A qualidade sonora do instrumento, demonstrada em cinco concertos dados pelo organeiro, incentivou a direção do colégio a substituir o plano original de importação do instrumento pela decisão em financiar a construção de um órgão de tubos de bambús (2 registros de 8 e 4, 6 oitavas, Do1-Do7, chave de oitavas, pedaleiras, pedal de crescendo e trêmolo). O instrumento tem 122 tubos, 98 de bambús ( o bambú maior tem 120 cm x 9 cm, o menor 2,3 cm x 0,9 cm) e 24 de cedro. Os bambús foram fervidos em solução imunizante e embebidos em óleo de linhaça.
De 1952 até o presente, esse órgão tem sido atrativo cultural
da cidade de São Leopoldo (até hoje citado em guias turísticos).
Com o fechamento do colégio (hoje o edifício serve a centro de
encontros) e com as reformas litúrgicas, o órgão passou a ser
raramente usado. Torna-se necessário, portanto, lembrar a todos
os interessados a existência desse instrumento e do significado
de sua construção no contexto internacional do uso de bambús como
tubos de órgão.
O órgão de bambús por excelência é o instrumento da igreja paroquial de São José de Las Piñas, Metro Manila, nas Filipinas.

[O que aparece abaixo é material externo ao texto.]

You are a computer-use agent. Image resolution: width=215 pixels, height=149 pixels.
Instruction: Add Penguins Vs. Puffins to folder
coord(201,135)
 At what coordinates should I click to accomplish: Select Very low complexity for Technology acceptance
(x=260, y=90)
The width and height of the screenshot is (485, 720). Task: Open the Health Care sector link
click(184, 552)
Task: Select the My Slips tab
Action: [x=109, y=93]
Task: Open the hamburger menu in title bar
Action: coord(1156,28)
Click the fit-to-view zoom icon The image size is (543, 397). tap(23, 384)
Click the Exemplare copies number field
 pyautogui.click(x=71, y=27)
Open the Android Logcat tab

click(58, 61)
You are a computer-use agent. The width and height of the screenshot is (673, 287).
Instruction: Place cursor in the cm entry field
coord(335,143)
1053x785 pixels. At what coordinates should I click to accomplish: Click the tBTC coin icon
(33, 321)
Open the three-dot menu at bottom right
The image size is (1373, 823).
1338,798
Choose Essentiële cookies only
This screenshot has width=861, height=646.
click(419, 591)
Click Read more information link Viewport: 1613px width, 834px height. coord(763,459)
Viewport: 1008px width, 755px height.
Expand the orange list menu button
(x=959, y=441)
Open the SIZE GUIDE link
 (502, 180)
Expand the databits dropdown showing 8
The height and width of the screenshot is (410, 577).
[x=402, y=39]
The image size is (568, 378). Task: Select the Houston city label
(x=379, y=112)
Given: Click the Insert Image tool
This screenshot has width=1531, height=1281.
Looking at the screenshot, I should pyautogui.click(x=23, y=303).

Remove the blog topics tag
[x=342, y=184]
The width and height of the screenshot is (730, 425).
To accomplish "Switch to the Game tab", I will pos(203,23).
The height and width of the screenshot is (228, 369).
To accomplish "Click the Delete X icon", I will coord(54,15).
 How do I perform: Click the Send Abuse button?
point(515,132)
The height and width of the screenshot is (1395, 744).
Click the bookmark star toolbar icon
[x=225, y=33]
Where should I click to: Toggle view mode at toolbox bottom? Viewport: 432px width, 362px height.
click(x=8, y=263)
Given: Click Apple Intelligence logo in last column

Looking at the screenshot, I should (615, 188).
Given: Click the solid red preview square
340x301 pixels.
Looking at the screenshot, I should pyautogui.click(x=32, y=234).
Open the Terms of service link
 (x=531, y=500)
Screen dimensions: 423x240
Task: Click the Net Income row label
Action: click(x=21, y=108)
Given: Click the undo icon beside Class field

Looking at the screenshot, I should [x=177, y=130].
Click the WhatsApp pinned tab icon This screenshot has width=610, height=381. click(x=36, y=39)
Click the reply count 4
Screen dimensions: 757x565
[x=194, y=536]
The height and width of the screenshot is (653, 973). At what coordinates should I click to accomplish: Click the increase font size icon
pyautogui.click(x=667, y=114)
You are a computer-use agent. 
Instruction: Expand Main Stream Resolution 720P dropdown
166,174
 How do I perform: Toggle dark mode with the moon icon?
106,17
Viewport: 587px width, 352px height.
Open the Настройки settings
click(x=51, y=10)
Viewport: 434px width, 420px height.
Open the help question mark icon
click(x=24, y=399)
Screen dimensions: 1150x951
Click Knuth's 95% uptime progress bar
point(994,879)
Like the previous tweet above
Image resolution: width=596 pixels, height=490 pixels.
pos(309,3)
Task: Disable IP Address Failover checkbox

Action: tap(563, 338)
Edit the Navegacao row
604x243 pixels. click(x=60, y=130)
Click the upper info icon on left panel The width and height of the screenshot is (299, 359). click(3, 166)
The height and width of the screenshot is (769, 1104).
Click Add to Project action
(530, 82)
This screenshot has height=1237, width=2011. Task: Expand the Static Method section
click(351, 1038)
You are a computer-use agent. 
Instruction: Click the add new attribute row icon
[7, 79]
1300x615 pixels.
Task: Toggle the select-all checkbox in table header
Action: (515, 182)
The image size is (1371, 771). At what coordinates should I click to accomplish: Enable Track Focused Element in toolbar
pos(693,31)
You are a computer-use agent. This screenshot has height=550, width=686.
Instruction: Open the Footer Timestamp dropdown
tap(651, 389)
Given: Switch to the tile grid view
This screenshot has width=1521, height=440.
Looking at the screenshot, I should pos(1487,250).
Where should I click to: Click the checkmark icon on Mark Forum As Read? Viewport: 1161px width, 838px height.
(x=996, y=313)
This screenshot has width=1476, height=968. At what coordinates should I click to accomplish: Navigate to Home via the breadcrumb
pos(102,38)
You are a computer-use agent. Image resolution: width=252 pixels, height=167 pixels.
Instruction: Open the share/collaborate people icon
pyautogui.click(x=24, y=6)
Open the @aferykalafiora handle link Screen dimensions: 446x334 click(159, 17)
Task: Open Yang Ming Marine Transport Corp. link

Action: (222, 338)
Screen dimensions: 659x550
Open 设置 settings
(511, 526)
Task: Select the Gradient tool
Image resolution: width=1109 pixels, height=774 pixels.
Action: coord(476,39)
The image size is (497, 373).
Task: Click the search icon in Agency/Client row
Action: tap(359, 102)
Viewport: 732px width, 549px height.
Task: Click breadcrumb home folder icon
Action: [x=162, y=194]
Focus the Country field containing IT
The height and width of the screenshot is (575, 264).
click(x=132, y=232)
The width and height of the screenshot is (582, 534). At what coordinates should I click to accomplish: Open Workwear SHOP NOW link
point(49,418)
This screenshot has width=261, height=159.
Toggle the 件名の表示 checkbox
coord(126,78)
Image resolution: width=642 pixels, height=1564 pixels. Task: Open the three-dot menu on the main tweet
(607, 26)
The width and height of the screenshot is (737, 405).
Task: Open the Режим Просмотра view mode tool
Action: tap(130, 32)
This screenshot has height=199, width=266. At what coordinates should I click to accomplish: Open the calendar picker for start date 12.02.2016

Dos 1031 tubos do instrumento, 902 tubos são feitos de bambús, ou seja, 86%. O instrumento possui um registro de vozes de pássaros ("Pajaritos"), construído segundo modêlo europeu mas de maiores dimensões, possivelmente para imitar o canto de pássaros tropicais.
O órgão foi construído pelo missionário espanhol Diego Cera de la Virgen del Carmen (Graus, Huesca, Aragonia, 26 de julho de 1769 - 24 de junho de 1832). Em fins de 1790, esse missionário abandonou o seu país natal. A 5 de novembro de 1795 foi-lhe confiada a paróquia de Las Piñas pelo bispo de Manila, onde o missionário se salientaria como cientista, arquiteto, técnico e organeiro. Foi ele que construiu o primeiro piano nas Filipinas, instrumento que ofereceu à rainha da Espanha.
Já em 1813, Diego Cera havia construído um órgão para a igreja de Las Piñas e um outro para a igreja San Nicolas em Manila. Este órgão já contava com um registro de bambús. Modêlo para a construção de sua obra magna foi o órgão da pequena aldeia Rode de Isabena, a 20 km de sua cidade natal, construído em 1653.
O grande órgão de bambús de Las Piñas foi construído entre 1816 e 1824, ano em que recebeu os únicos tubos de metais (trompetes espanhóis). O órgão sofreu sob a ação de terremotos, vendavais, desmoronamentos e do desleixo. Após a revolução de 1898, o órgão permaneceu 17 anos abandonado. Embora ter-se feito coleta de donativos para a recuperação do órgão já no início do século, tendo até mesmo um parente do imperador do Japão apoiado a restauração em 1943, uma comissão de inspetoria foi obrigada a atestar, em 1961, que o instrumento não poderia ser mais utilizado.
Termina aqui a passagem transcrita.